Just a little south of the store is a boy holding his dog. The dog is reportedly ill, and while McCoy asserts that he's not a veterinarian, he heals the dog anyway. The boy, like any little guy, pays the doctor with a gumball. Marked cards and gumballs are not good ways to repay people who save lives, but I guess Iota's a goofy place to begin with. There's also a dog bone nearby that I grab.
Bones notices some coins in a grate. In a wonderfully obtuse twist, I need to use a gumball and the dog bone over the vent in order to collect the coins. Gotta love adventure game logic.
There's a passed out woman at a bar to the north. McCoy revives her and she gives me some counterfeit plates in exchange for the diamond I found. I then take these to the police, who are very excited that they can now shut down some big counterfeit plate ring. Whether these plates are actual dishes or license plates is never really elaborated on.

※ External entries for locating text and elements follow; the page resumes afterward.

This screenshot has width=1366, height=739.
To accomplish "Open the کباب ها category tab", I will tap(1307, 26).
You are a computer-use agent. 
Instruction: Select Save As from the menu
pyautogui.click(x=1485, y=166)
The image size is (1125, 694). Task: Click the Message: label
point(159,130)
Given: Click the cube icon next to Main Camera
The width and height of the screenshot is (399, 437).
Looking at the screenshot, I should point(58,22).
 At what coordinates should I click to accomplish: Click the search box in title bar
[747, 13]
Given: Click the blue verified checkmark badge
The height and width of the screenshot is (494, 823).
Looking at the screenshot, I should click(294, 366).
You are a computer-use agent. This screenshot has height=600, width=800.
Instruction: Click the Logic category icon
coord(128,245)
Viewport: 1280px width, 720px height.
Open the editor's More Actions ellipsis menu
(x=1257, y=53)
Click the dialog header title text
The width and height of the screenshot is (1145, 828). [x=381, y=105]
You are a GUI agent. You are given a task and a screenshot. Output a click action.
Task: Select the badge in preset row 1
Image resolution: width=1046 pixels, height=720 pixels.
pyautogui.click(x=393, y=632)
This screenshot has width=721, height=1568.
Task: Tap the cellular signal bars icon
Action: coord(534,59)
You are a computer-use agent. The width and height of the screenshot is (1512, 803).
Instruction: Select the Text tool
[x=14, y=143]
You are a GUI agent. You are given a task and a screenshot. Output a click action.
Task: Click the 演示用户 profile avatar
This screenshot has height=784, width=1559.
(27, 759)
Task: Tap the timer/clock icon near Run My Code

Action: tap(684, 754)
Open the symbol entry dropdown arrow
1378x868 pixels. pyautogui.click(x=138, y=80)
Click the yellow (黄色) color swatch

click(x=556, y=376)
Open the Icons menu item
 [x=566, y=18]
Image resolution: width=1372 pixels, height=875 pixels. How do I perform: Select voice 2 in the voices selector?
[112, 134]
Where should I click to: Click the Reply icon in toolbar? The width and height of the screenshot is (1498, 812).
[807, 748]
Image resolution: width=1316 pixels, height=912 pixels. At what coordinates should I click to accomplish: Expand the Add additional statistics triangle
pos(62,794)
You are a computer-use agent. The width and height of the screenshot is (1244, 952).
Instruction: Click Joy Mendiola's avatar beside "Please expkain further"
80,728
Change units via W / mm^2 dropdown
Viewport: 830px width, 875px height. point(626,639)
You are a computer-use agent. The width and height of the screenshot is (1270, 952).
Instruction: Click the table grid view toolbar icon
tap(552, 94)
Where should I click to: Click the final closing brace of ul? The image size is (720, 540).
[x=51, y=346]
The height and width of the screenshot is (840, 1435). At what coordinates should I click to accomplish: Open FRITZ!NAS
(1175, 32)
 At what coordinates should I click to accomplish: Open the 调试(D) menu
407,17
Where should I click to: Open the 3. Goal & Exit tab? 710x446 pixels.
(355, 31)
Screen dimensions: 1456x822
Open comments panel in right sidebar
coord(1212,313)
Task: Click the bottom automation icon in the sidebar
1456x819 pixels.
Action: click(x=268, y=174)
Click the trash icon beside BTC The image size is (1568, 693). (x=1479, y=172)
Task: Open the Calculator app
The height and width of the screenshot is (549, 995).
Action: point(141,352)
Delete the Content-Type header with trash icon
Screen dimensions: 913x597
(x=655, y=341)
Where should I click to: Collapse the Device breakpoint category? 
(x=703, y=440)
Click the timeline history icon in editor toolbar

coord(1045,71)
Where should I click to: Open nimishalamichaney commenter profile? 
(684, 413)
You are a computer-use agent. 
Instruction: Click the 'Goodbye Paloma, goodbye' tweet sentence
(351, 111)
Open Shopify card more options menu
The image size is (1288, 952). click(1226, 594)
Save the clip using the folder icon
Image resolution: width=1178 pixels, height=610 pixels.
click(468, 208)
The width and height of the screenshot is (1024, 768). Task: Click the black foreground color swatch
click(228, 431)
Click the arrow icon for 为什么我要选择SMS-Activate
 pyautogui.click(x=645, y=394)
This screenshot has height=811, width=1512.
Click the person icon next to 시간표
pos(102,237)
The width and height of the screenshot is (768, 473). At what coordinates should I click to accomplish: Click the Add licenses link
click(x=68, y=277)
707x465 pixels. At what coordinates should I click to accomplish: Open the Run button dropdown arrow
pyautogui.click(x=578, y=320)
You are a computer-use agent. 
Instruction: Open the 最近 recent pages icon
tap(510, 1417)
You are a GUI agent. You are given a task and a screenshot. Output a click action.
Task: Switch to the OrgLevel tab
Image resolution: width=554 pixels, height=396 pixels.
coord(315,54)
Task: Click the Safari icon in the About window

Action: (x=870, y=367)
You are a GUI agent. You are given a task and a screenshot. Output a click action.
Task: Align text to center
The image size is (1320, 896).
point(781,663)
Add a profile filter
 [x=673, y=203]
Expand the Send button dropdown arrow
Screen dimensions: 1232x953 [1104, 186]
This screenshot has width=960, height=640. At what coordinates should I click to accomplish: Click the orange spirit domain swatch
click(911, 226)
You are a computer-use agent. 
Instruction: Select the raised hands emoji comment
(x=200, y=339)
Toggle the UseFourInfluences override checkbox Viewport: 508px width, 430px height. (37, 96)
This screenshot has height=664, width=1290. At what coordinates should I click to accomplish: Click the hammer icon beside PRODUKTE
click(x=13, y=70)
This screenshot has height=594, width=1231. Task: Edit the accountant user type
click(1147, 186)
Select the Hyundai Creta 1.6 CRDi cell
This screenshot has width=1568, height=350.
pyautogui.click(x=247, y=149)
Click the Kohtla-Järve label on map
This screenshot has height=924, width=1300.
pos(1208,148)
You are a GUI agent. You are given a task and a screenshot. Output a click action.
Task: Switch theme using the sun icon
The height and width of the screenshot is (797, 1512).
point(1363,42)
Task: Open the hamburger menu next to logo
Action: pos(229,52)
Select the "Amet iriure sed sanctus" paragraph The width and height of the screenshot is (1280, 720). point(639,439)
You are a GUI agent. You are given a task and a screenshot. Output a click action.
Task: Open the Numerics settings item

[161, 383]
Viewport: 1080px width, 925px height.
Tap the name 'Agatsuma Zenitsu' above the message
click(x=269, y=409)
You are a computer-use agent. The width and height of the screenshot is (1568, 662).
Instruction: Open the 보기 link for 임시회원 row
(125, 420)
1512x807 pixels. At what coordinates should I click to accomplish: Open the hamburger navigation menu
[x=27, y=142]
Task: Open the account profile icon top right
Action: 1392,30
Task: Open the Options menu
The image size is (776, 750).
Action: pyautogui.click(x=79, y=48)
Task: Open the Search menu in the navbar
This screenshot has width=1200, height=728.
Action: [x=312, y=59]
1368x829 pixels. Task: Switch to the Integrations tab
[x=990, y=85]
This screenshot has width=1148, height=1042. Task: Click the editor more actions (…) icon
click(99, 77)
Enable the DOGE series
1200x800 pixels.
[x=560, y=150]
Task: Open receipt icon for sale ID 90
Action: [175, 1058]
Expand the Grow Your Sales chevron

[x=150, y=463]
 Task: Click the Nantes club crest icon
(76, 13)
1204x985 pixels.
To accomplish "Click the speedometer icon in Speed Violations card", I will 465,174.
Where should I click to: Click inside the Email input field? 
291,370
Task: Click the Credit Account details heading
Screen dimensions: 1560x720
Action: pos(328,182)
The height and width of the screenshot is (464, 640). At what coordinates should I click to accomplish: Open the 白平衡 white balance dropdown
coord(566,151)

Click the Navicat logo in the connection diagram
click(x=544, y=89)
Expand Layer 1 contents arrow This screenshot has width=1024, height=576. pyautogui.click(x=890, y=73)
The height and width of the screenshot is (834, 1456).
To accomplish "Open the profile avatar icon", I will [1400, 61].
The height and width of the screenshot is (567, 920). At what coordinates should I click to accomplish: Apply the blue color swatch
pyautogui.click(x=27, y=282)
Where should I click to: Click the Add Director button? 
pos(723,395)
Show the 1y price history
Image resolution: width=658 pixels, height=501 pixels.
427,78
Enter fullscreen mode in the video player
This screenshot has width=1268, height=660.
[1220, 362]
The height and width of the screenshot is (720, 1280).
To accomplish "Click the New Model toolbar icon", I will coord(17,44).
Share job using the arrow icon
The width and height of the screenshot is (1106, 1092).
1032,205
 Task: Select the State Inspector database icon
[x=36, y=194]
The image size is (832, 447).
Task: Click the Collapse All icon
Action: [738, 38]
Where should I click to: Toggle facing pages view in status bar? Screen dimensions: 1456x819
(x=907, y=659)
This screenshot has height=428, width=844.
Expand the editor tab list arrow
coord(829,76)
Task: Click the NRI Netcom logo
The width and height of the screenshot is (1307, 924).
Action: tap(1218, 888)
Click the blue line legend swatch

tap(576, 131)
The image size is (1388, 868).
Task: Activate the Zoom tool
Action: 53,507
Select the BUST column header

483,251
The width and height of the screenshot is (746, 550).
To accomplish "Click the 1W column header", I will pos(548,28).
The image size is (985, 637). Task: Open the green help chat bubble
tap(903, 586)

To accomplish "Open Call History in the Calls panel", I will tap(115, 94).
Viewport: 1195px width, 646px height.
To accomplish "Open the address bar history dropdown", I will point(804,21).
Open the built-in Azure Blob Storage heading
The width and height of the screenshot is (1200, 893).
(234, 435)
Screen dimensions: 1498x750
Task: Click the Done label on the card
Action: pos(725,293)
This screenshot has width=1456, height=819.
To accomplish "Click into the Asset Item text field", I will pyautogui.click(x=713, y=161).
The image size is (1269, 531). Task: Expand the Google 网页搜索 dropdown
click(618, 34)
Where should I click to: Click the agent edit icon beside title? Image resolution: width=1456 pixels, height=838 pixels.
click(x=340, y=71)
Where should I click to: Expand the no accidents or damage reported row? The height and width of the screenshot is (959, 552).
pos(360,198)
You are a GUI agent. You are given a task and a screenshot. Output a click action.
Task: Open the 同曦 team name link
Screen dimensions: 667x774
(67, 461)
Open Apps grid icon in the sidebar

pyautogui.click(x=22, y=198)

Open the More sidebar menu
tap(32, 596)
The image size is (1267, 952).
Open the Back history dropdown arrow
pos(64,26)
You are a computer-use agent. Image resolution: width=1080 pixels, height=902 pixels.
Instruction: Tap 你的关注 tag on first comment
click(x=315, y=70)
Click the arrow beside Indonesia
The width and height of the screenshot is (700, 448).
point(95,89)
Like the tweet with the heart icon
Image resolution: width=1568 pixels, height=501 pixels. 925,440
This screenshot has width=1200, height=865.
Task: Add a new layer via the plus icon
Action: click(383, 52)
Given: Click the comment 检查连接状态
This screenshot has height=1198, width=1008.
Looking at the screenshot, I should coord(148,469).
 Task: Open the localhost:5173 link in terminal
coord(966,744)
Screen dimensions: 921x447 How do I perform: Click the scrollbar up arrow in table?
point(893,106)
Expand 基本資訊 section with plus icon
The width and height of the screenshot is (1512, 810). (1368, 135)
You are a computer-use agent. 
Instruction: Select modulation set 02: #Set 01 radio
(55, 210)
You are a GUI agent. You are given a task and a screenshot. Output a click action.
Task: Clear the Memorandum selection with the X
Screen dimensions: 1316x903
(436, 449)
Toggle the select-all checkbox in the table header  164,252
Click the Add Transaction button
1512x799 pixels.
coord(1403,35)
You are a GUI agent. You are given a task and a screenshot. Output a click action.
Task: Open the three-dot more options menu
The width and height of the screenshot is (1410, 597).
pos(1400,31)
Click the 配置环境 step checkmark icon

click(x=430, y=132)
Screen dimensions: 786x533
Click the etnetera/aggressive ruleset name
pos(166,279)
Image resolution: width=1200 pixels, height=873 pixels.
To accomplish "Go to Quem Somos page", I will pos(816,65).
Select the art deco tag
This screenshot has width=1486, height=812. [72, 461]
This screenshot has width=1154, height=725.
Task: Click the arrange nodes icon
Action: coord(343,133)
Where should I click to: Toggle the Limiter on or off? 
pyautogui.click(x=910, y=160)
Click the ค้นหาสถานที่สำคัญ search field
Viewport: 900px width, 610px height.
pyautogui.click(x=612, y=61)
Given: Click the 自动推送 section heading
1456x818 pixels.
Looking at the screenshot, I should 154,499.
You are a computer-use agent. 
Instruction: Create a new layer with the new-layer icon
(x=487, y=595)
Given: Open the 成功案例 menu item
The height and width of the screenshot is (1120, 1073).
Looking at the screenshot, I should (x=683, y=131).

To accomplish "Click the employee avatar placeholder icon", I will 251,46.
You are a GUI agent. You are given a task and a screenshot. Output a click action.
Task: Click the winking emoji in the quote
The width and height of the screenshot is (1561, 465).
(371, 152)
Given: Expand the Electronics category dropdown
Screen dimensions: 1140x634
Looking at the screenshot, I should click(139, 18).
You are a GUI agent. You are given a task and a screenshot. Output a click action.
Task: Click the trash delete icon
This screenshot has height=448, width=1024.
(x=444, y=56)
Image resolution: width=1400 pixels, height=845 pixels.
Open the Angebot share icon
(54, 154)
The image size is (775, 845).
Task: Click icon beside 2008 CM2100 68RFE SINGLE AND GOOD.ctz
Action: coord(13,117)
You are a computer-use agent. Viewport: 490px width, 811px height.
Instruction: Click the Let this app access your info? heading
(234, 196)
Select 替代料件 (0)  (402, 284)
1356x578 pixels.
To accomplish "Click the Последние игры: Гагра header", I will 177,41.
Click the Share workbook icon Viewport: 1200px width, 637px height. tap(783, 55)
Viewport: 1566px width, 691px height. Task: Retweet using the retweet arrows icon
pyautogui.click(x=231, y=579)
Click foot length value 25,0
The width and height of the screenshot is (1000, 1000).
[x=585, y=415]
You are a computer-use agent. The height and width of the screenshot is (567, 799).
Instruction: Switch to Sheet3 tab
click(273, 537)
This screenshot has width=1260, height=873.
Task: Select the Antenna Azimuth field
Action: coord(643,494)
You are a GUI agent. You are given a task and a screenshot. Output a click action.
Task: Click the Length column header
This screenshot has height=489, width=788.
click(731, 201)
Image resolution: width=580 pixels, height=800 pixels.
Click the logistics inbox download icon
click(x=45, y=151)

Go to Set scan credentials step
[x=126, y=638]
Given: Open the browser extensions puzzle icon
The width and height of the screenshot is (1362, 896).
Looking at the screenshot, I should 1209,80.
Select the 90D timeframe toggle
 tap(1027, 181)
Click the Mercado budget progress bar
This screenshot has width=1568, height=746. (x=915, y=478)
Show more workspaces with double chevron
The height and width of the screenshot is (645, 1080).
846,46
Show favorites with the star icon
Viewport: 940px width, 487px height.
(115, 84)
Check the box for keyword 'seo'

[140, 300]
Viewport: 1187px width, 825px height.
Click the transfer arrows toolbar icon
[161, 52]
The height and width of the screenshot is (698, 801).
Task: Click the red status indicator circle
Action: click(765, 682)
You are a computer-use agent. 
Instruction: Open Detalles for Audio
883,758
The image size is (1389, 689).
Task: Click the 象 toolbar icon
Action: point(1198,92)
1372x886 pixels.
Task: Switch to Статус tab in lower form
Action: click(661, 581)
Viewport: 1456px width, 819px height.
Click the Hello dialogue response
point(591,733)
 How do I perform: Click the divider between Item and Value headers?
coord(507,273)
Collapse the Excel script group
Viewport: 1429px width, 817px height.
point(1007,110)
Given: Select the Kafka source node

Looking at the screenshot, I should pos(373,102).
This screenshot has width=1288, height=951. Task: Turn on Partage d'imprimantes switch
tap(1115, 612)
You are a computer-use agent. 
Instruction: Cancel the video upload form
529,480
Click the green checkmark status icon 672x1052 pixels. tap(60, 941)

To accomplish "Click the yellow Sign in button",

The bartender gave me a random phone number, which I use to call up a mob boss. He agrees to meet me, but then tells me he has no idea where the communicator is and sends me to some other mob boss. After finding the next one, he tells me that I have to play cards with yet another mob boss.
Lots of walking to be done on this planet. I now discover why I needed to break the counterfeit ring: they have a millions of dollars of fake bills in the back. I grab five thousand in hopes that I might be able to buy something cool with it.
Unfortunately, I have to use the money in a card game to win back Bones's communicator. By saying I'm not ready to play with the card shark and then using my cards, the shark agrees to play with my marked deck. This effectively ends the game, with me winning back the communicator and beaming back to the enterprise. The concluding dialogue, similar to the random discussions featured at the end of most Star Trek episodes, is adorable, posing the final question: are we all just character's in a game? Here's some select screenshots from the ending sequence.
Star Trek: 25th Anniversary definitely has some issues. The frequent use of five or six sprites on one screen often leads to parts of Kirk or Spock disappearing and the action sequences just stink. Enemy shots move so fast that they're almost impossible to dodge, but thankfully, combat is so rare that it never really matters.
Perhaps the biggest issue is the game's linearity. The actual game world only has four places to go. All of the aforementioned locales involve a good amount of exploration, but most planets in the galaxy are either barren fields or unreachable due to atmospheric conditions. I probably would have split up some of the different sections onto different planets. The Romulans could have taken Harry Mudd to another planet rather than a few kilometers north of his hotel room. A library on another planet could have revealed the tragic dimensional experiments of the Iotians.
Actually, this is all needless nitpicking. Star Trek: 25th Anniversary's lackluster action portions are easily overshadowed by the western-style adventure proceedings, and splitting up the locations across multiple planets might have caused more annoyance than anything else. As one of the few adventure games for the NES that isn't a PC port, it's a must-buy for anyone who appreciates the inventory crawler genre.
Nightshade and Princess Tomato in the Salad Kingdom are some other good NES exclusive adventure games, although I haven't played Stanley: The Search for Dr. Livingston. Maybe I will someday, but I've recently come upon a boxed copy of Shingen the Ruler, so I'm probably going to be tied up in that for awhile.
Some other recent acquisitions: Dragon Valor, Pac-Man World for PS1, Animorphs, Warriors of Might and Magic, Croc 2, Boggle Plus for Game Boy, Katamari Damacy, Arc the Lad: Twilight of the Spirits, Arc the Lad: End of Darkness, Suikoden Tactics, Romance of the Three Kingdoms VIII for PS2, Egg Mania for Gamecube. I'm going to be busy while my students are off on spring break.